Look through the entries below and count every line in which "december" appears; reply with the number only.

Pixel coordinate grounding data
################
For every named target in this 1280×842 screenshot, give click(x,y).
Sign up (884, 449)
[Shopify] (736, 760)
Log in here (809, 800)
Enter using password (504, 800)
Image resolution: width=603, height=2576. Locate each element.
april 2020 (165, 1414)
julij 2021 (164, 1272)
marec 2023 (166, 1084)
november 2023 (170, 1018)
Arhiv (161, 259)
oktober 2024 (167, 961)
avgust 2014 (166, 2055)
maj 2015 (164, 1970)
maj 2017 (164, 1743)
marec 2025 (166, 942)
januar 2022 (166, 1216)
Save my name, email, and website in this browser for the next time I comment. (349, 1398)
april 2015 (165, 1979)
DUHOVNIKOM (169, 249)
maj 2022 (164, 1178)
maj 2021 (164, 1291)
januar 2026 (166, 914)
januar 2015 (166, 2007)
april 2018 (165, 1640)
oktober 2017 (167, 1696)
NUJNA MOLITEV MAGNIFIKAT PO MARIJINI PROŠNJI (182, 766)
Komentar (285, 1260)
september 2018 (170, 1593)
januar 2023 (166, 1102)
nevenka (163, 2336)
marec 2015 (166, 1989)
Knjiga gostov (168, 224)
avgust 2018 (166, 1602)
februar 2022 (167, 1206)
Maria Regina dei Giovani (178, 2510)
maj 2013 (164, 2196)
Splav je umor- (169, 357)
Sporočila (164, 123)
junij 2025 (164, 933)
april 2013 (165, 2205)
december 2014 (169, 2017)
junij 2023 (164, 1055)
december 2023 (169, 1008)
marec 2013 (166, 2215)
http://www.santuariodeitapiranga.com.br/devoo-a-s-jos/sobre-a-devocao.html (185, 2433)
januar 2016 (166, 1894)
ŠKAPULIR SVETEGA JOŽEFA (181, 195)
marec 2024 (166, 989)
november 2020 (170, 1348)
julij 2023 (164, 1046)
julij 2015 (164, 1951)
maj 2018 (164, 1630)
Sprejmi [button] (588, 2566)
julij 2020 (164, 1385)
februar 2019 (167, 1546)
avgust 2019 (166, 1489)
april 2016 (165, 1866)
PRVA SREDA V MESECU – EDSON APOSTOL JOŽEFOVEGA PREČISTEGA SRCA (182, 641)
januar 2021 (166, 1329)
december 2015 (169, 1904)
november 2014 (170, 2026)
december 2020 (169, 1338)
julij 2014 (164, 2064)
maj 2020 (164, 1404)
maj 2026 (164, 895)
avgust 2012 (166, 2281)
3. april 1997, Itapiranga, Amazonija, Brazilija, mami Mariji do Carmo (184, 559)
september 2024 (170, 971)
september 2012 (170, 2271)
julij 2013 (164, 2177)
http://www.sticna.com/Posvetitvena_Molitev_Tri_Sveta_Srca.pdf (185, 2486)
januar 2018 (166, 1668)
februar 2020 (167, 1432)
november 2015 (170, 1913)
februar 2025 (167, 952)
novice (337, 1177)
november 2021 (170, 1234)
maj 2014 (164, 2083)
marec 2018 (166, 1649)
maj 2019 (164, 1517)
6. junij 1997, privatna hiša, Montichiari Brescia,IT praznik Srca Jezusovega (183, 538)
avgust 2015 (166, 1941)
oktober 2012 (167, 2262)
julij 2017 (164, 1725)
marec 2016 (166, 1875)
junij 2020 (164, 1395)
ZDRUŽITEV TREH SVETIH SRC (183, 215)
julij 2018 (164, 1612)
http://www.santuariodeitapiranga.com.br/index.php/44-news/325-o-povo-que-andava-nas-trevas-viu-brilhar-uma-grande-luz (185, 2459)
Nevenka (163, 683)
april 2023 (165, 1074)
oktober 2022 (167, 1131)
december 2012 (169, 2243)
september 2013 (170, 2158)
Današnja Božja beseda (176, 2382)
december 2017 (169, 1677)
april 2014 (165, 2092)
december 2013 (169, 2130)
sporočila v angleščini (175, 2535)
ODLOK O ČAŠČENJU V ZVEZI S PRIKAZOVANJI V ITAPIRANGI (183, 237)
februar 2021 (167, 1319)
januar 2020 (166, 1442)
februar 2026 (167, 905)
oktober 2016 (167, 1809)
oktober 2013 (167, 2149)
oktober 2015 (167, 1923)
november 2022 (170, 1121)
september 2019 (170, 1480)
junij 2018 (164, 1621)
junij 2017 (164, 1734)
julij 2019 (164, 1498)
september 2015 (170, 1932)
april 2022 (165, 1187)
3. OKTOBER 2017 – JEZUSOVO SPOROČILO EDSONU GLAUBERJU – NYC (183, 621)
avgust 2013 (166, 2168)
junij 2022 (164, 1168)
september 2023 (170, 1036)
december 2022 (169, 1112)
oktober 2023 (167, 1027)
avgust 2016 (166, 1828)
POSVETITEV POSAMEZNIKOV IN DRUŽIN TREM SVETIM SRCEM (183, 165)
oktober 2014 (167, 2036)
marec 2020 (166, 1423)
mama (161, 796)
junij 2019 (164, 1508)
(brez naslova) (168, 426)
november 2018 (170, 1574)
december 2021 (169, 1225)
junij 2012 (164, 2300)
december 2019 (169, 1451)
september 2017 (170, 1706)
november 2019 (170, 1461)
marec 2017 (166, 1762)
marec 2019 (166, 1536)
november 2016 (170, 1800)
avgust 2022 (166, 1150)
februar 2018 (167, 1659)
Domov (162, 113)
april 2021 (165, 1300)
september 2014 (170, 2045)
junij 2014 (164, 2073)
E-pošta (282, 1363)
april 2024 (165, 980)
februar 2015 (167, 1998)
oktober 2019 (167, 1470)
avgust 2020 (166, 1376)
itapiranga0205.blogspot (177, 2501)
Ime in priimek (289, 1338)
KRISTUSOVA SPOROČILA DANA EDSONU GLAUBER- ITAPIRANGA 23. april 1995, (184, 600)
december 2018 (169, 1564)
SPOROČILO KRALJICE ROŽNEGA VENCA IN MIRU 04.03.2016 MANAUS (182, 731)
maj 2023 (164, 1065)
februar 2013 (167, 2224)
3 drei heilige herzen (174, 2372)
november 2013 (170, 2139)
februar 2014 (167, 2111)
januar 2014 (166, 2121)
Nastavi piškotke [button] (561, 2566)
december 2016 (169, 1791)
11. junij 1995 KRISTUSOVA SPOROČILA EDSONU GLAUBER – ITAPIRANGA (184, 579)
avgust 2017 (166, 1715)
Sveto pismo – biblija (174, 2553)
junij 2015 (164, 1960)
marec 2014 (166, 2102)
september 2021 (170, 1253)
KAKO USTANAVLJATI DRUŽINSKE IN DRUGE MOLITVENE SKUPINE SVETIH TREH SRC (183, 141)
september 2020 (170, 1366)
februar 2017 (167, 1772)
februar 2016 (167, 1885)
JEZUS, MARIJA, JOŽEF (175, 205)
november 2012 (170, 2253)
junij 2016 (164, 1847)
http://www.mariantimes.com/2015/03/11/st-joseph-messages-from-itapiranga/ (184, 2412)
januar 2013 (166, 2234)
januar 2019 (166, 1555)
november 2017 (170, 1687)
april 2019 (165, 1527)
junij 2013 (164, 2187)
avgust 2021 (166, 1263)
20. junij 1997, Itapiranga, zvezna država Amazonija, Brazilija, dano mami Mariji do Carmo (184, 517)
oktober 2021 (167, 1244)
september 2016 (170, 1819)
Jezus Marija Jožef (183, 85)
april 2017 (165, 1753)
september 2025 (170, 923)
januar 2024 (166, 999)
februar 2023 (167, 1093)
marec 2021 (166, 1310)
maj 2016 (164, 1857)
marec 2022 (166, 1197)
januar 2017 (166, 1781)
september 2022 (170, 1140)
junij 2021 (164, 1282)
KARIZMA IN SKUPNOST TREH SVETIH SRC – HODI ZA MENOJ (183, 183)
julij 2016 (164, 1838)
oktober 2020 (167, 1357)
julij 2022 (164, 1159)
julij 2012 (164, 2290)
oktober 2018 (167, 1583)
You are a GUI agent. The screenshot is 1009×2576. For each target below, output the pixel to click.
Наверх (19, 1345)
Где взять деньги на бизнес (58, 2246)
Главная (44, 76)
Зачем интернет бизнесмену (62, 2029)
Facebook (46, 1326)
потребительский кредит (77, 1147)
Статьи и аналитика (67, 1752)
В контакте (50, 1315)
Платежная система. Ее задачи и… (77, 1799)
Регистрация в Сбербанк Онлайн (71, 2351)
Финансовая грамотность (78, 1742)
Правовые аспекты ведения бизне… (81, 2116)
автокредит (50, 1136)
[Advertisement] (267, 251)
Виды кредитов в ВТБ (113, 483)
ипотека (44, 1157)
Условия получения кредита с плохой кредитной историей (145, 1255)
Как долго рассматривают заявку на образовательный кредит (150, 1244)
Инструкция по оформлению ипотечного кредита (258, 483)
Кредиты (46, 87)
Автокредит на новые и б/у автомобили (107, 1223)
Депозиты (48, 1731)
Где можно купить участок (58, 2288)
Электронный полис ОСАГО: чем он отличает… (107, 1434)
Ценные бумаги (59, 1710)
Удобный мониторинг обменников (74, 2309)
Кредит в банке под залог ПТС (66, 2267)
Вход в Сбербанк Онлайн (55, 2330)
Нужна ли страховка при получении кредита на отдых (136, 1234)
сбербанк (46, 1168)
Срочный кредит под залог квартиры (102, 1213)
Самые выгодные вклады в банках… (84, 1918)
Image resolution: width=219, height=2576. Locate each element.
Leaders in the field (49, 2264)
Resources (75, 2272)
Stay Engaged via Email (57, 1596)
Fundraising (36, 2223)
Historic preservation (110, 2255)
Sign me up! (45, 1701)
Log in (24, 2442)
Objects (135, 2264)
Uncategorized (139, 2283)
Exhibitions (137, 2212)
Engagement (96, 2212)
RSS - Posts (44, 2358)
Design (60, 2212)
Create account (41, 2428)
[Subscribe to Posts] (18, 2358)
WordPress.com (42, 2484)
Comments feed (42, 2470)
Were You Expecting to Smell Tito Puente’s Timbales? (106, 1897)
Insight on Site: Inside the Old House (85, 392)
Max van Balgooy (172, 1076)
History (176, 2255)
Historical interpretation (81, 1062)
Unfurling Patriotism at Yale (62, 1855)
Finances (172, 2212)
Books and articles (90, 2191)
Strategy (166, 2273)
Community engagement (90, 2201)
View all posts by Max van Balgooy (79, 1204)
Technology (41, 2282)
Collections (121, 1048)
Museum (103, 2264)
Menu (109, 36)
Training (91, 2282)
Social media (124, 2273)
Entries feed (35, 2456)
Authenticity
################
**Written reply:**
12